Policies and procedures
JupiterOne Policies provides over 120 policy and procedure templates to help your organization build your security program and operations from zero. These templates are derived from the JupiterOne internal policies and procedures, and have been through several iterations of compliance assessments.
JupiterOne Policies enables you to:
- Generate corporate security policies and procedures from templates
- Manage all policies and procedures
- Map controls/procedures to compliance requirements
- Use the Policy Builder CLI to manage policies
- Leverage existing policies within JupiterOne's Compliance app
Generating Policies and Procedures
To create a policy from a template:
Click Policies in the JupiterOne workspace.
In the left column, select the policy template you want to use and customize.
From the three-dot menu in the top-right corner of a selected policy, click Edit Policy. You can also edit controls and procedures by selecting the edit option for the respective menu.
From the modal, you can edit the Policy name, ID, and JSON Metadata.
After making the desired changes, selecting Publish will push those changes into effect, while Save Draft will store those changes which can be published at a later time.
You must have Administrator access to your JupiterOne account to edit or export policies.
It may take a few minutes for the policy and procedure documents to be generated for the first time. After you create documents, members of your team must review and accept them. Reviewers must have the Person entity class with an associated email address. If the reviewer does not that the Person entity, you can add it from within JupiterOne Assets.
Manage Policies and Procedures
Similar to the concept of micro-services, the policies and procedures are written as micro-docs. Each policy and procedure document is written in its own individual file, in Markdown format, and linked together via a configuration.

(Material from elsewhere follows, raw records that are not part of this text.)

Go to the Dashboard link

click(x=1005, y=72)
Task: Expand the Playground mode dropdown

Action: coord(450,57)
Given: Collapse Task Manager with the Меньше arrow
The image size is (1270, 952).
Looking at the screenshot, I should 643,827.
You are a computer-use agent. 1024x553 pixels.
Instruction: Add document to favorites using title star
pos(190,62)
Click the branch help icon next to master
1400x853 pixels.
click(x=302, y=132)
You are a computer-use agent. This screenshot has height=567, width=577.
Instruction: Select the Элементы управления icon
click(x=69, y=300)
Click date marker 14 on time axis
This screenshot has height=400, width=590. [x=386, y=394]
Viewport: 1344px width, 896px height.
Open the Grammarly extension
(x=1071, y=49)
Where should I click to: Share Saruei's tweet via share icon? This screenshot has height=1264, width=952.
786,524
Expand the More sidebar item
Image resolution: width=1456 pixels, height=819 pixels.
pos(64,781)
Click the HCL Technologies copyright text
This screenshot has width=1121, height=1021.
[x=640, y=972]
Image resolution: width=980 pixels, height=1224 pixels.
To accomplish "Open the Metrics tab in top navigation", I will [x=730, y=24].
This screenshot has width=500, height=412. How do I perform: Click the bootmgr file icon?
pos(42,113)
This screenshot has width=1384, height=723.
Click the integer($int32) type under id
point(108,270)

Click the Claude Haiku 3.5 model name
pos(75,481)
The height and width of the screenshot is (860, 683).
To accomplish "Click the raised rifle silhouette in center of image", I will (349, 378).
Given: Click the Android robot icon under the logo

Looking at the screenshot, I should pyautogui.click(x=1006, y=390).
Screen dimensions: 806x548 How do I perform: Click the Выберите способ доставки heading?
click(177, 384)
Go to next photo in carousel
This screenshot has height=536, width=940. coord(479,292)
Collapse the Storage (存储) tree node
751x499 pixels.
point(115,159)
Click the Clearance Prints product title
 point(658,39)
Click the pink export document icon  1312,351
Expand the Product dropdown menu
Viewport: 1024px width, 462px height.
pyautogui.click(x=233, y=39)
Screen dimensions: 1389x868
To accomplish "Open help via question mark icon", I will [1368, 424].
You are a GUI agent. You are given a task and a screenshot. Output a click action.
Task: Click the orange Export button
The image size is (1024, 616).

These templates are open source and can be found in our GitHub repo here.
Variables
The Markdown text contains both global and local variables in this format: {{variableName}}. Do not edit the variables in the templates because they would be auto-replaced by the relevant text.
A procedure document may contain an optional local {{provider}} variable. This variable allows you to configure the control provider that implements or has been designated the responsibility to fulfill that procedure. For example, the provider for "Single Sign On" could be "Okta", "OneLogin", "JumpCloud", "Google", etc. This provider value can be entered near the top of the document editor when it is open, right below the Document Title field.
The procedure editor also presents you a short summary guidance description. Additionally, you may toggle the Adopted flag on or off depending on your readiness to adopt a particular procedure.
Versioning
Edits to policies and procedure documents are automatically versioned upon save. The {{defaultRevision}} variable is populated with the date the document was last edited.
Using the Policy Builder CLI
JupiterOne provides an offline CLI that enables you to manage your policies and procedures offline (for example, as code in a Git repo), and publish to your JupiterOne account, as needed. For more information see our Policy Builder CLI guide.
Additionally, detailed usage can be found in the jupiter-policy-builder repo and README
Using existing policies
JupiterOne Policies is an optional component of the JupiterOne platform. It is not a prerequisite for the rest of the platform. JupiterOne Compliance is the only app that depends on JupiterOne Policies for appropriate mappings to compliance framework requirements and controls.
You are not required to use the JupiterOne-provided policy/procedure templates. If your organization already has written documents for security policies and procedures, and you would like to take advantage of JupiterOne Compliance and its mapping capabilities, you can transform your existing policies and publish them to JupiterOne.
To learn more about how to bring in your own existing policies into JupiterOne, see our security-policy-template repo.
Exporting Policies
As needed, policies can be exported from JupiterOne for use and reference elsewhere. To export a policy:
- Navigate to the Policies tab.
- Select the policy you would like to export.
- Click the three dot icon and choose the desired export format from the drop-down.
JupiterOne supports exporting polices as PDF, HTML, or ZIP files.
You can also download the policy's audit history from the same drop-down.